Just ran lvextend -L+1100G /dev/mapper/tank-data && sudo xfs_growfs /srv on all the codfw hosts.
===== NODE GROUP ===== (4) pc[2011-2014].codfw.wmnet ----- OUTPUT of 'df -hT /srv;' ----- Filesystem Type Size Used Avail Use% Mounted on /dev/mapper/tank-data xfs 8.7T 9.3G 8.7T 1% /srv ================
The new pc hosts in codfw are now in service. They're replicating from a blank start, so it will take 3 weeks for them to be populated fully. Once that's done, we can make one or more primary to see how that affects performance.
/srv resized on all eqiad hosts:
(4) pc[1011-1014].eqiad.wmnet ----- OUTPUT of 'df -hT /srv' ----- Filesystem Type Size Used Avail Use% Mounted on /dev/mapper/tank-data xfs 8.7T 9.3G 8.7T 1% /srv
Steps to update replication tree after making pc2011 primary:
- downtime all of pc1, as we have circular replication in place with eqiad
- move other pc1/codfw nodes beneath pc2011:
- db-move-replica pc2010 pc2011
- db-move-replica pc2014 pc2011
- reset replication for all affected nodes:
- mysql.py -h pc1007 -e 'stop slave; reset slave all'
- mysql.py -h pc2007 -e 'stop slave; reset slave all'
- mysql.py -h pc2011 -e 'stop slave; reset slave all'
- re-setup replication for the remaining nodes using binlog coords:
- mysql.py -h pc1007 -e "change master to master_node='pc2011..."

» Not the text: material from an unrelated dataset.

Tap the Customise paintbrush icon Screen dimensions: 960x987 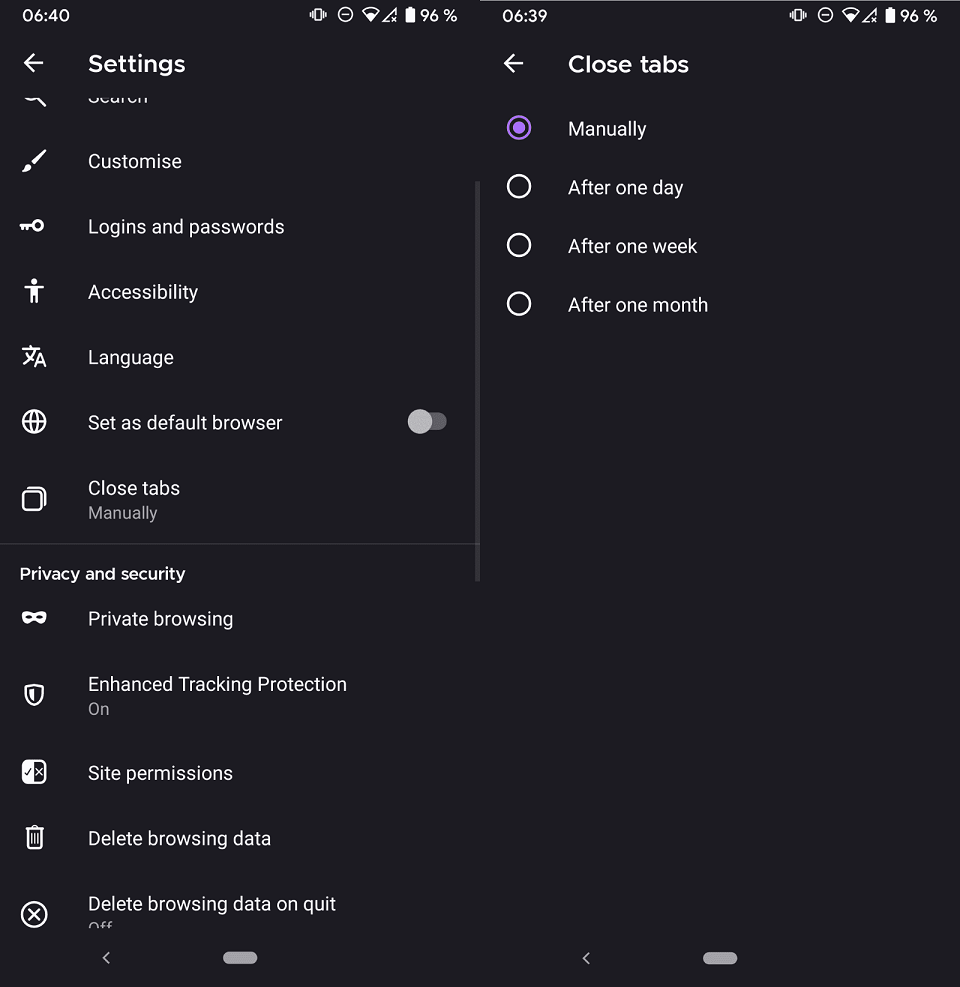[x=34, y=161]
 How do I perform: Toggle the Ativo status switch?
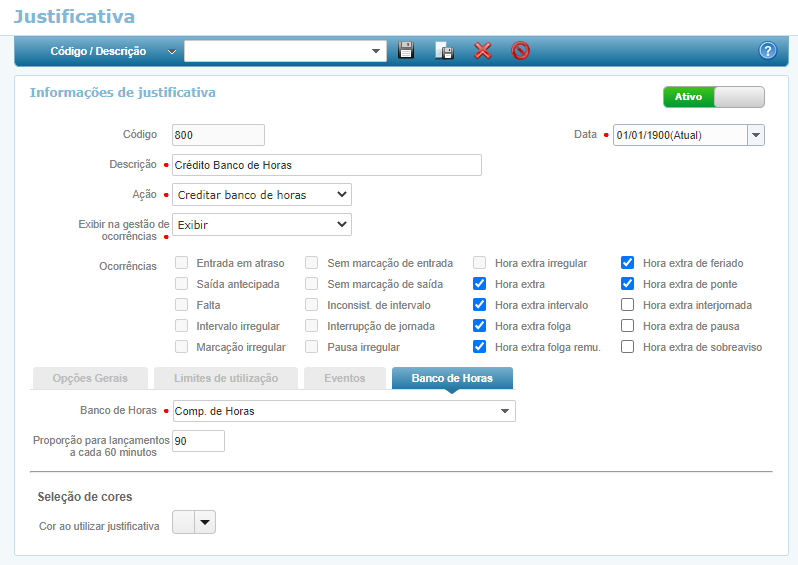713,97
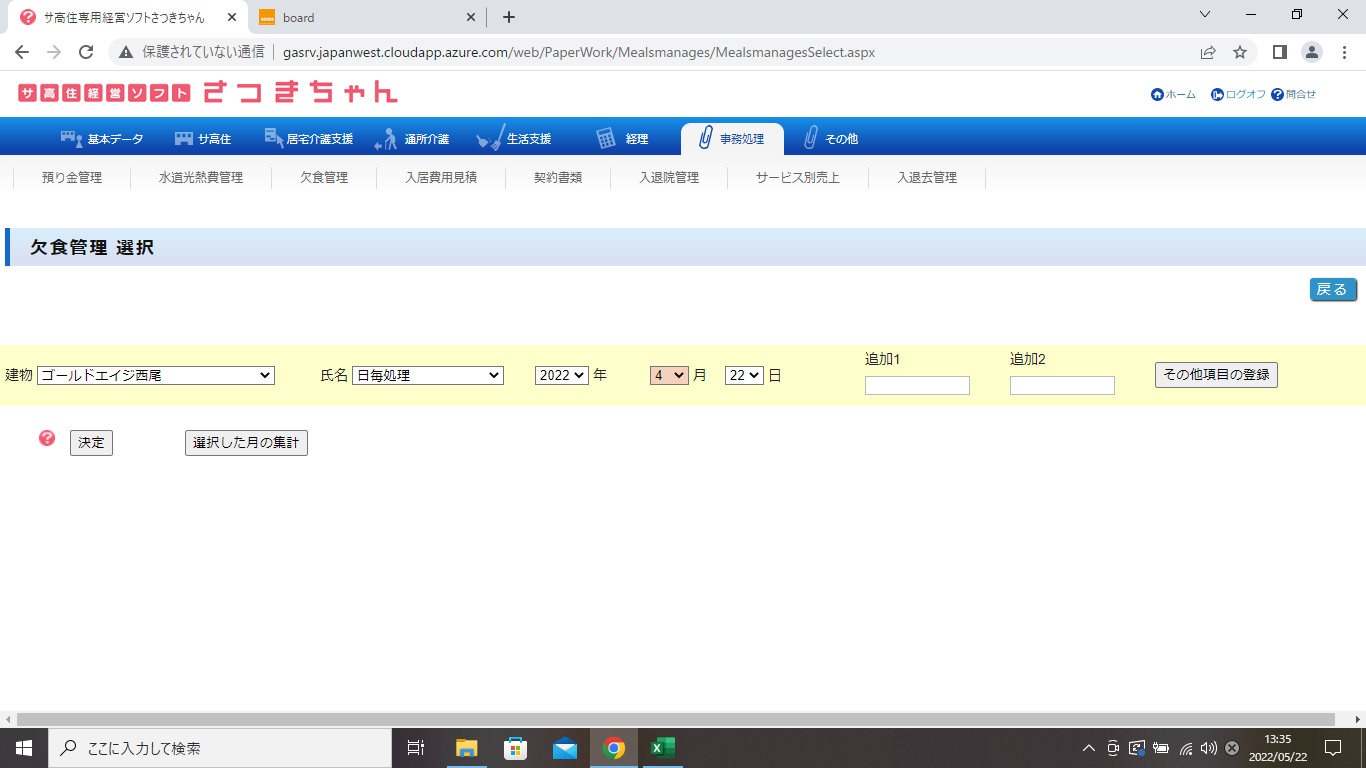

- mysql.py -h pc2007 -e "change master to master_node='pc2011..."
- mysql.py -h pc2011 -e "change master to master_node='pc1007..."
- reenable gtid everywhere
Current state: After running for a day, the graphs for the new node (db2011) are looking very promising. In particular, disk latency is massively improved.
Read latencies: 3.92s to 38.1s. Avg: 14.8s
Write latencies: 1.42s to 36.1s. Avg: 9.4s
Read latencies: 172ms to 445ms. Avg: 260ms
Write latencies: 623ms to 3.63s. Avg: 1.39s
This makes sense, but it's still good to see :)